Overheard a conversation between two senior ladies on the bus way back to home from work.
One lady said she was worried about her daughter not getting married.
"I was worried about her going out when she was young, and was careful not to let her go on date with some boys, but now I regret what I did. If she had more chances of meeting, she would've been married by now."
The other lady was telling her that she was embarrassed by her daughter married to a man not from the good family.
"Children of my brothers and cousins all married to the people from the good family. My daughter is the only one not married to such a good family. Even my husband's end relatives also married to decent family. I'm so embarrassed."
The grass is greener on the other side of the fence.

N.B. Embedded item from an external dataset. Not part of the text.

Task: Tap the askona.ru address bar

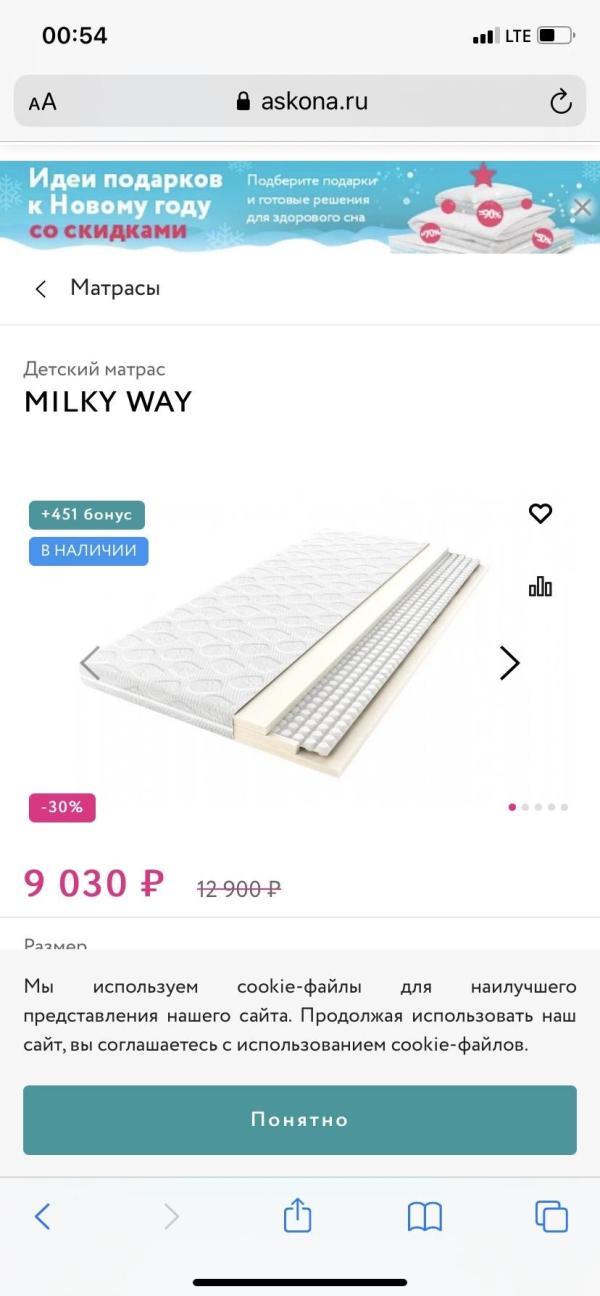Action: click(x=300, y=101)
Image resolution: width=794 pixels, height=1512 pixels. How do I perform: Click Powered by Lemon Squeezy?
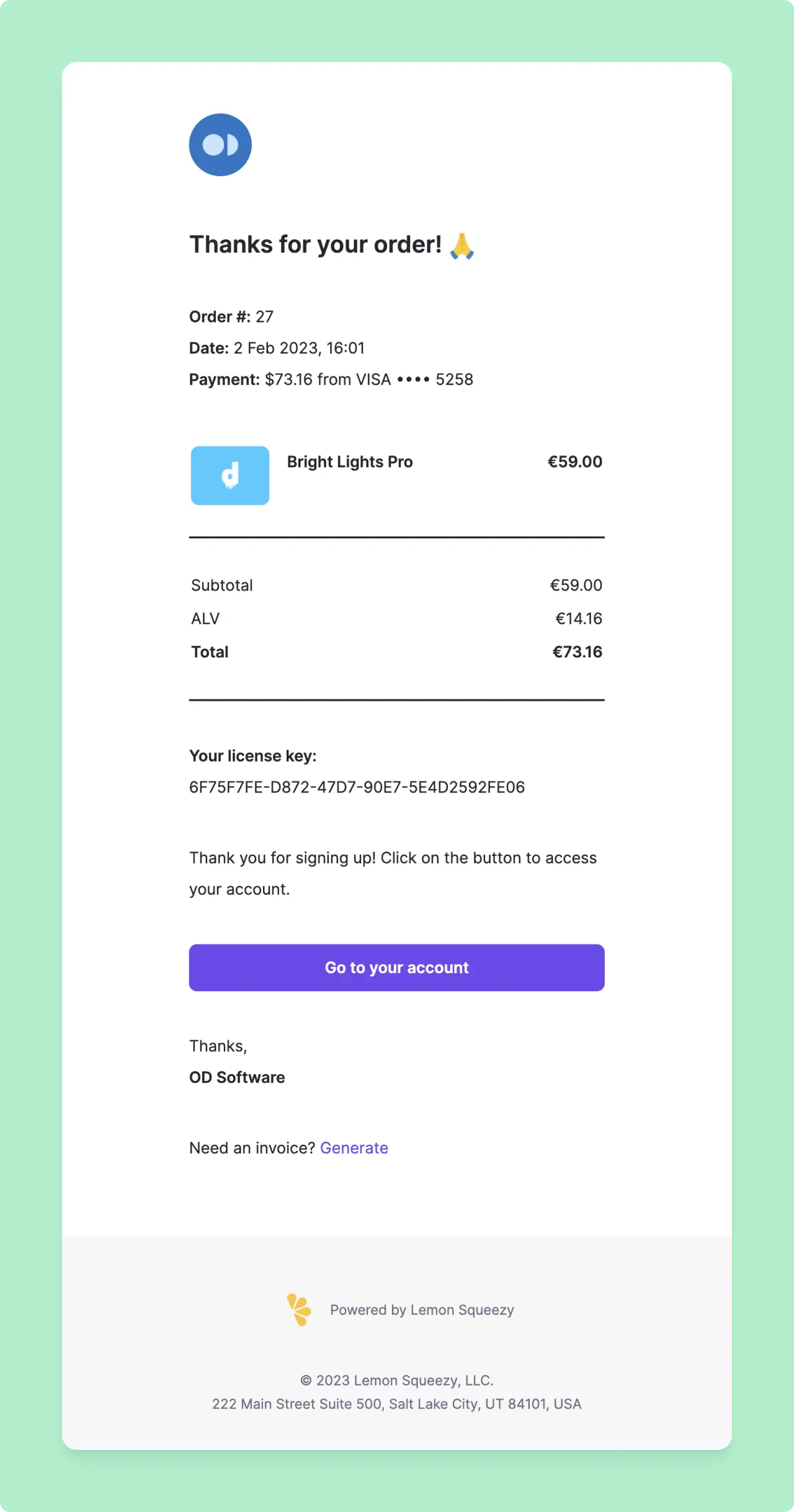coord(422,1310)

One is not happy about her daughter being single. One is not happy that her daughter doesn't belong to decent family that she can claim to her relatives. Probably both of them were trying to comfort each other by telling their own stories, but to me, it sounded as if they were trying to high light how they were unfortunate.
How can you blame not being married? It could be her daughter's choice. How can you measure "good family"? What's the criteria of being "good family"? Doesn't it matter if the daughter is happy with the one she chose to marry?
People can't stop comparing. They don't look at little happiness in their lives but seek more what they don't have. People are greedy. They want what the others own but they don't. They won't ever be satisfied.
As walking back to home after the bus ride, said good luck in my mind to those ladies, I saw the lights on at my home, my little happiness that someone is waiting for me.